About 400,000 hectares of forest were lost when the 8.0-magnitude earthquake crumpled terrain across the eastern edge of the Tibetan Platau, killing nearly 90,000 people in surrounding towns and villages.
After nearly three years of reconstruction, brand-new and solidly built towns have sprung up from the debris, while children have moved out of temporary shelters and walked into modernized schools. Yet the mountain still bears witness to the horrors and its scars have not healed as well. In some places where slopes collapsed during the earthquake, little green is visible. Summer rains caused renewed landslides again in eroded areas, further revealing the bare rocks and ridges.
Kakebe is part of a five-year forest recovery project that started last year. With a grant from Japan and funding from the Chinese government, Japanese experts will help kick-start several demonstration projects in Beichuan, Wenchuan and Mianzhu.
The hillside project in Beichuan is located in the town of Leigu. Dozens of local farmers were hired to build embankments held up by iron wires, bamboo meshes or earth bags. The first phase, involving about 1.7 hectares of slopes, has been completed.
The farmers say they are impressed by the devotion and working style of the Japanese experts.
"Kakebe is very strict with the details of our work," said Mou Qihuai, a local farmer. "He went to buy the iron wires in person because of quality concerns. And he does the same work we do, such as moving stones and earth around."
Farmers will be assigned to look after the orchards after completion. When the trees grow up and bear fruit, they will share the profits made from their sale.
Jiang Libin, director of the Beichuan Forestry Bureau, admitted that the expenditure on each of the demonstration projects may not be applicable to other similarly deforested landscapes in quake-hit areas. Local governments usually have only thousands of yuan to spend per hectare, as opposed with the hundreds of thousands of yuan per hectare financed by the Japanese.
"However, these projects are still very useful for us to learn advanced techniques for forestry recovery," Jiang said, adding that the new methods can be applied to key spots, such as ecologically weak places and those close to densely populated areas.
These projects and the related training programs for Chinese officials and engineers will be critical in changing local people's understanding of forestry protection, said Jiang.

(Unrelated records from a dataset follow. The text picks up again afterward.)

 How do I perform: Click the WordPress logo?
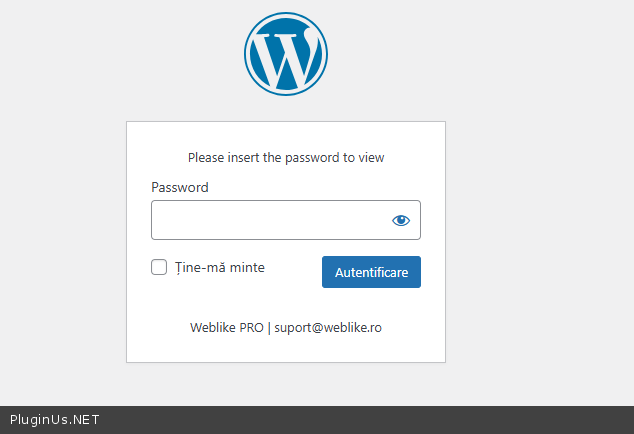[286, 54]
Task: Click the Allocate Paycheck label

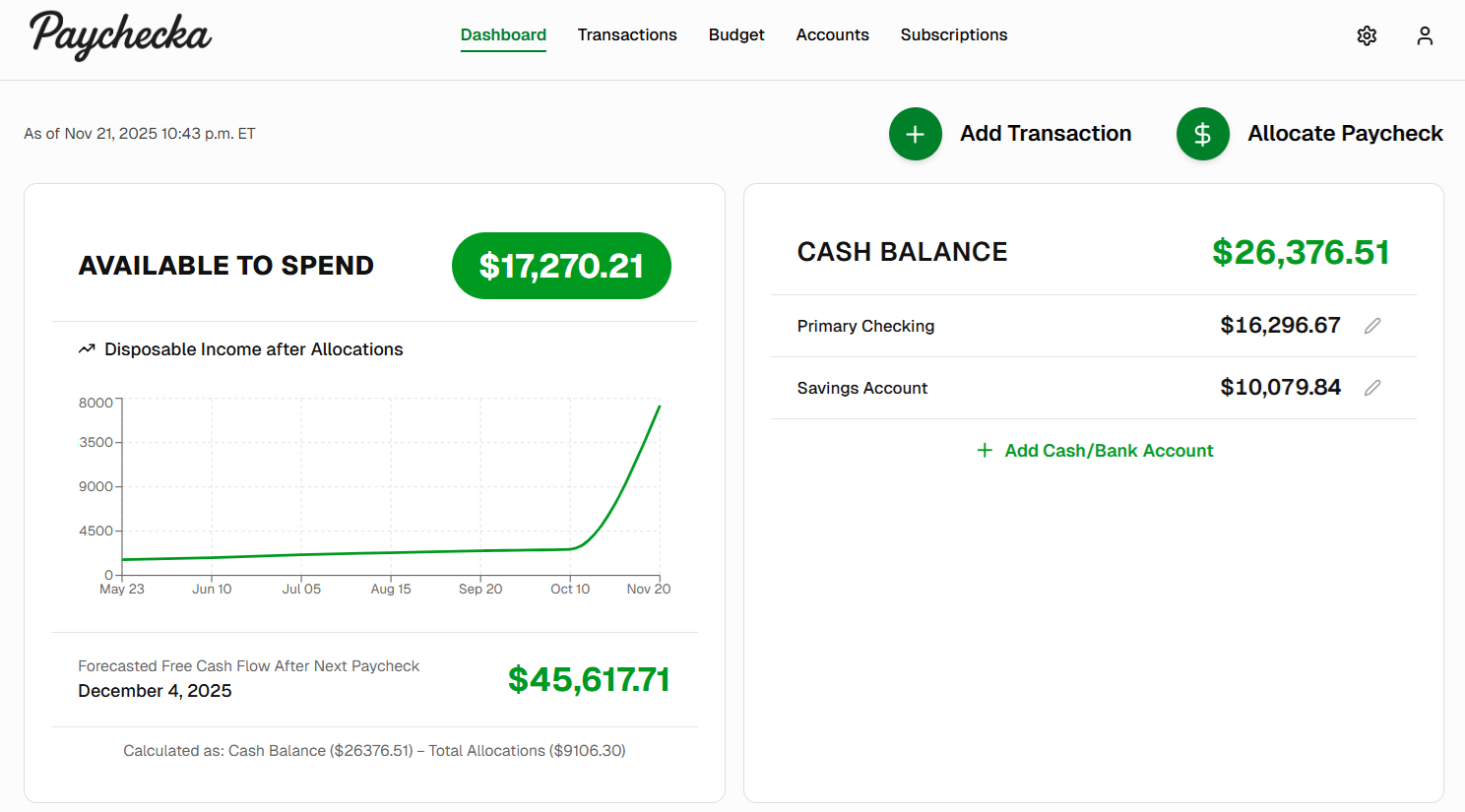Action: [1345, 133]
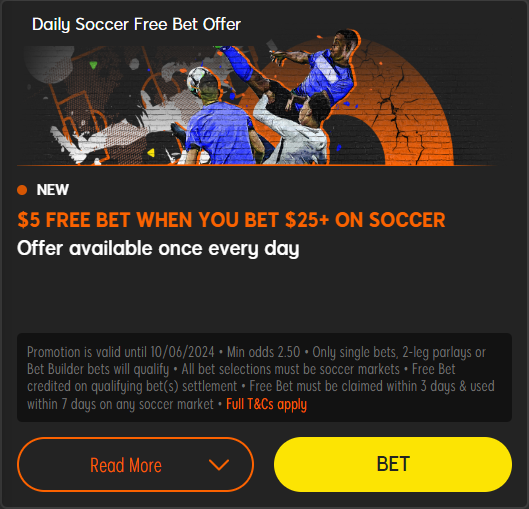Screen dimensions: 529x509
Task: Click the Promotion is valid until 10/06/2024 text
Action: pos(120,352)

A first group of 10 forestry management representatives, including one from Beichuan, completed a three-week training program in Japan last year. Their studies included forestry recovery concept and planning, and witnessed systematic recovery projects in a country with long experience of earthquake relief.
The forestry and vegetation recovery program is one of four earthquake-aid programs led by the Japan International Cooperation Agency, known as JICA. The other training programs feature earthquake emergency response, earthquake-resistant construction technology and mental health assistance.
A series of training classes have been hosted by the All-China Women's Federation and JICA since 2009, targeted to local officials, school teachers and medical workers among others.
"The mental health assistance program is not as visible as the forestry recovery program, in which you can clearly see large-scale physical changes," said Japanese mental health expert Atsuro Tsutsumi. "But we'll keep working with our Chinese colleagues, not only smoothing out the scars on the landscape, but also the scars in people's minds."
Sadly, before Tsutsumi, Kakebe and other Japanese experts could finish their projects in China and return home, an even more devastating earthquake has hit their home country.
However, JICA said Sunday that these experts would stay in Sichuan and continue their work.